Repeat each of the following lines word for word, leaving out the pictures.

.....

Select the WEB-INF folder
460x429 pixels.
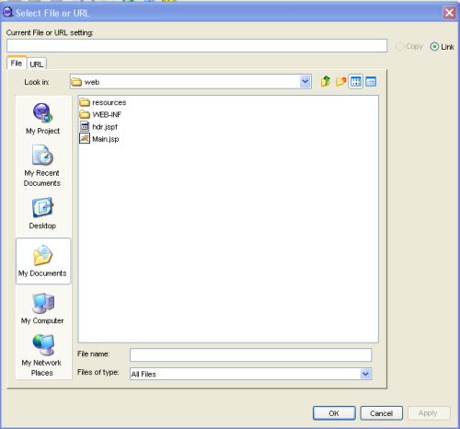(x=100, y=114)

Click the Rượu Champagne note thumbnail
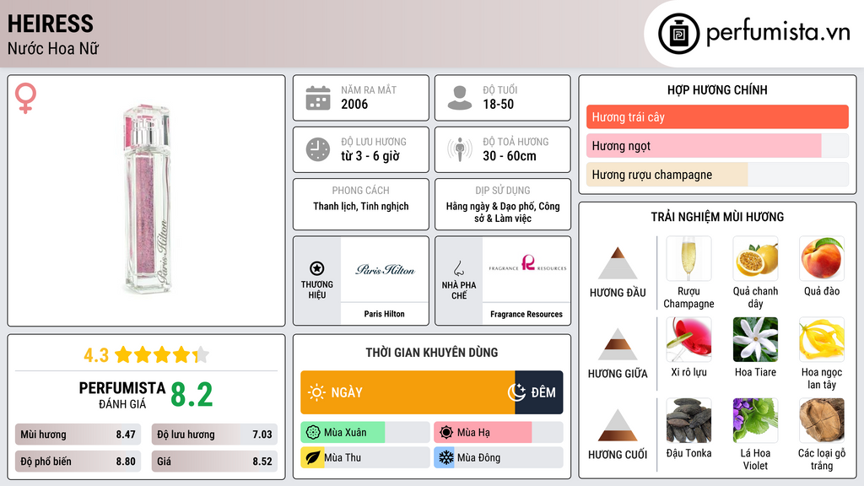[x=689, y=259]
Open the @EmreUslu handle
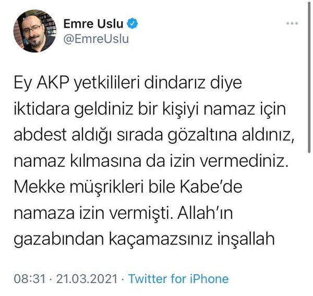The width and height of the screenshot is (313, 296). click(96, 39)
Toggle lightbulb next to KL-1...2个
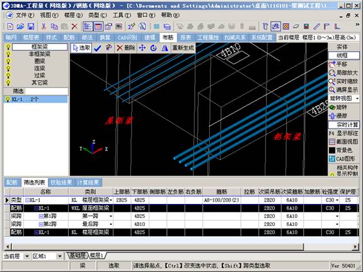Image resolution: width=363 pixels, height=272 pixels. point(8,99)
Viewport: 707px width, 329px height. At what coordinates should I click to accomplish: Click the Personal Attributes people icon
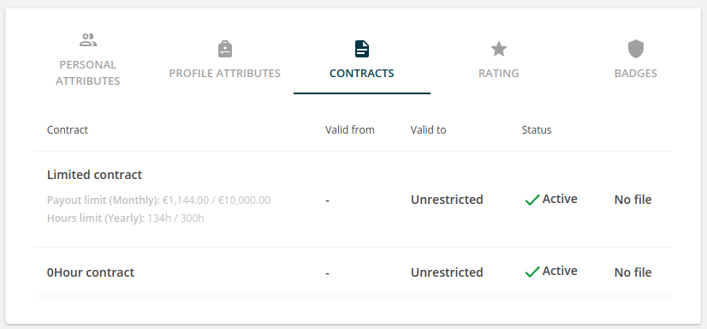point(88,40)
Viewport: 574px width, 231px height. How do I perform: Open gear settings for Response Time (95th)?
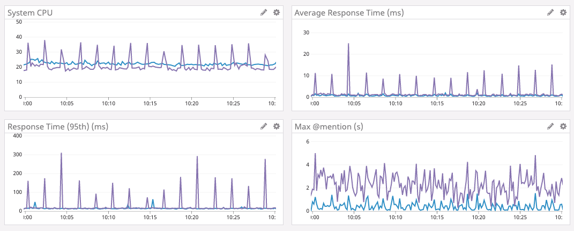[277, 126]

.....

» Exercise solution
Select the WEB-INF folder
460x429 pixels.
(x=100, y=114)

Click the Rượu Champagne note thumbnail
[x=689, y=259]
Open the @EmreUslu handle
The width and height of the screenshot is (313, 296). click(96, 39)
Toggle lightbulb next to KL-1...2个
Image resolution: width=363 pixels, height=272 pixels. point(8,99)
Viewport: 707px width, 329px height. At what coordinates should I click to accomplish: Click the Personal Attributes people icon
point(88,40)
Viewport: 574px width, 231px height. How do I perform: Open gear settings for Response Time (95th)?
[277, 126]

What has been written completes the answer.